To many chefs there’s a force more powerful than love of food—it’s offering hospitality and taking care of people. That care increasingly expands beyond the four walls of restaurants and into the wider community.
At a panel during the recent LA Chef Conference, several of the city’s major hospitality experts and philanthropists gathered to discuss how industry leaders can make a lasting positive impact in their communities.
Their perspective on the intersection of the hospitality industry and community service provides plenty of inspiration for restaurant owners who feel called to be part of that positive change and give back in their own corner of the world.
Tequio, defined
Othón Nolasco calls the impulse to take care of those around him “tequio.” It’s a Spanish word that refers to the work a person owes to their community for the good of the entire group. Nolasco, a veteran bartender, is now the director of the Los Angeles-based mutual aid nonprofit No Us Without You.
During the pandemic, he launched the nonprofit to help provide food security for the undocumented workers who power Los Angeles’s hospitality industry. He explains that the idea of tequio is at the heart of everything he does.
Nolasco describes the concept of tequio as “doing things for the community without the expectation of more.” It’s about letting go of any notion of getting paid back or reciprocity. He says it’s a value rooted in Mexican culture. This form of altruism is practiced throughout Mexico and South America in myriad different ways, but as a concept it provides food for thought for restaurateurs.
It was tequio that inspired Nolasco and his partner Damian Diaz to start his organization at the beginning of the pandemic, apply for nonprofit status, and go on to feed almost 1,600 families throughout the Los Angeles Arts district last fall. It’s a powerful force for good.
A virtue by any name
The drive toward making things better for others isn’t unique to Mexican culture. It’s a concept that many restaurants have embraced over the years, and it goes by just as many names.
Charles Voudouris, executive sous chef at Bourbon Steak in Los Angeles, says it’s known as philoxenia in Greek. Philoxenia translates to “friend to a stranger” in English.
“It’s an innate desire to take care of each other. It’s what we try to embody when we feed each other,” says Voudouris. Philoxenia is behind his humanitarian work through the Engage Humanity LA, an organization committed to serving unhoused people in Los Angeles, providing food and other resources to this marginalized community.
Kim Prince, chef-owner of Hotville Chicken in Los Angeles and co-founder of Regarding HER, hails from the American South, well known for its own trademark brand of hospitality.
“We call it ‘pass the plate,’ in the South,” she says.

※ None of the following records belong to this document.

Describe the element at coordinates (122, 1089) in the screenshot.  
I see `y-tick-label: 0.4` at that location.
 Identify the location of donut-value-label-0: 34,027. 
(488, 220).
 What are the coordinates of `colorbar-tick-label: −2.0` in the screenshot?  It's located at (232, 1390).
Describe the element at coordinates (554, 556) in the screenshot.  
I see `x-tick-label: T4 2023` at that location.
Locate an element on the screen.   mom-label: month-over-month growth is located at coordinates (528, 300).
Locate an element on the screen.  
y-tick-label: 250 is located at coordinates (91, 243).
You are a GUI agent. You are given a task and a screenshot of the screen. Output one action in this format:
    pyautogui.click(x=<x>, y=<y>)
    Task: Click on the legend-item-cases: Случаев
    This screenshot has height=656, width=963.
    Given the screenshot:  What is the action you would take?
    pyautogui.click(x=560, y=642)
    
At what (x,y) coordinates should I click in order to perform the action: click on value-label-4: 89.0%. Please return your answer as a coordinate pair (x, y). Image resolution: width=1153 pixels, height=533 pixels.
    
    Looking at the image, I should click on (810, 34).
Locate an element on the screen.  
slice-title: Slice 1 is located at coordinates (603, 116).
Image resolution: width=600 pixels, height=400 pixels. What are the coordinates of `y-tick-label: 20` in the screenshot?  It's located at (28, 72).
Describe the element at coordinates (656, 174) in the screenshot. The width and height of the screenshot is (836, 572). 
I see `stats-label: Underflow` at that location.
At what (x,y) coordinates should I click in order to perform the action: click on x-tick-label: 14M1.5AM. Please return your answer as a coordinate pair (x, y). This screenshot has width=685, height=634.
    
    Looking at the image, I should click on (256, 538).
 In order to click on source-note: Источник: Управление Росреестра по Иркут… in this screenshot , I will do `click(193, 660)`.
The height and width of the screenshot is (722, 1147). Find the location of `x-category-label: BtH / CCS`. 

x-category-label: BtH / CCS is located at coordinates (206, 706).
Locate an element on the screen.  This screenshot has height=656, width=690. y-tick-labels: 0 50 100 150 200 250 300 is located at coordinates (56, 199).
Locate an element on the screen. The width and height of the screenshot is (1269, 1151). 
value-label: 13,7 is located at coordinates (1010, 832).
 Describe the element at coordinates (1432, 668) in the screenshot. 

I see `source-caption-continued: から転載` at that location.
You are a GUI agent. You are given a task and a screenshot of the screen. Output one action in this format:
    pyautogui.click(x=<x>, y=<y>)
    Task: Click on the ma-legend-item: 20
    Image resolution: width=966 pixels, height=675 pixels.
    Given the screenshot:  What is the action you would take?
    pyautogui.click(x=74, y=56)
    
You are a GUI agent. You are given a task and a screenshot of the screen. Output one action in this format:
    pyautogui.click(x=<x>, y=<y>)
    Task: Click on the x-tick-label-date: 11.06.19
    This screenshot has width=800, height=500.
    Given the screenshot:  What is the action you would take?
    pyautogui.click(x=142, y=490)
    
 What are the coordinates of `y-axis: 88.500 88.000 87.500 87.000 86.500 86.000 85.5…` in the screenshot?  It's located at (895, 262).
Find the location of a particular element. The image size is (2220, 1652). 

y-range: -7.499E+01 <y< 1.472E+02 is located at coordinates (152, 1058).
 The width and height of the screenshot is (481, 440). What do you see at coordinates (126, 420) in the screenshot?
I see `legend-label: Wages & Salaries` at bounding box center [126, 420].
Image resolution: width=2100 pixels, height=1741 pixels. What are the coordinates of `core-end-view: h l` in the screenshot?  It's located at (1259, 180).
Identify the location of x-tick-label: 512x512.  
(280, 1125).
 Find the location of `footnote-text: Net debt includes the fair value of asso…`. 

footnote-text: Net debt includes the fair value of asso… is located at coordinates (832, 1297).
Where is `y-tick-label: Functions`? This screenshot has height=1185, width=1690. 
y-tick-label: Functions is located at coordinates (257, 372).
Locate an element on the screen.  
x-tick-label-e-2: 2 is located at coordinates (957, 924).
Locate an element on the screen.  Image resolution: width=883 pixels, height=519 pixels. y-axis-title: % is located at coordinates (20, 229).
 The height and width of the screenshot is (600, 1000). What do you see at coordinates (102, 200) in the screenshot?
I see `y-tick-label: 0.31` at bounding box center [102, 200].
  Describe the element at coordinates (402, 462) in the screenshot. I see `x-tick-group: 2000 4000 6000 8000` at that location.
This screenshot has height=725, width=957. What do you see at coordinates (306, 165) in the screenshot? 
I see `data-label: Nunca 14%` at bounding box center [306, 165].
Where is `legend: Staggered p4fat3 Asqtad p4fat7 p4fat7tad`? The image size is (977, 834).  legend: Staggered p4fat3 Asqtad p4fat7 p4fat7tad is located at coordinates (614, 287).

Her organization has awarded $200,000 to women-owned and led restaurants throughout Los Angeles and led professional training for those looking for jobs in the restaurant industry.
All these hospitality pros see community service as a core part of what it means to be a restaurant today. People eating in restaurants see it this way, too. A recent OpenTable survey showed that many diners believe restaurants should be more than a place to eat: 42% said a restaurant should give back to its community.
Thanks in part to the tumultuous events of recent years, the line between what happens inside a restaurant’s four walls and outside has blurred.
Start small, then grow
Running a restaurant is more than a full-time job even before you add a community service mission to the picture. But many of those who have done it report that helping others recharges their batteries and gives them more stamina for both work and community service. The expert panel agrees it takes collaboration and solid partnerships to prevent the weight of too much responsibility falling on any one person.
“Maintain positivity no matter how bleak things may seem,” advises Voudouris. He says he tries to remember these wise words attributed to Mother Teresa: Never worry about numbers. Help one person at a time and always start with the person nearest you.
“Start there, and then you can scale and grow,” he says.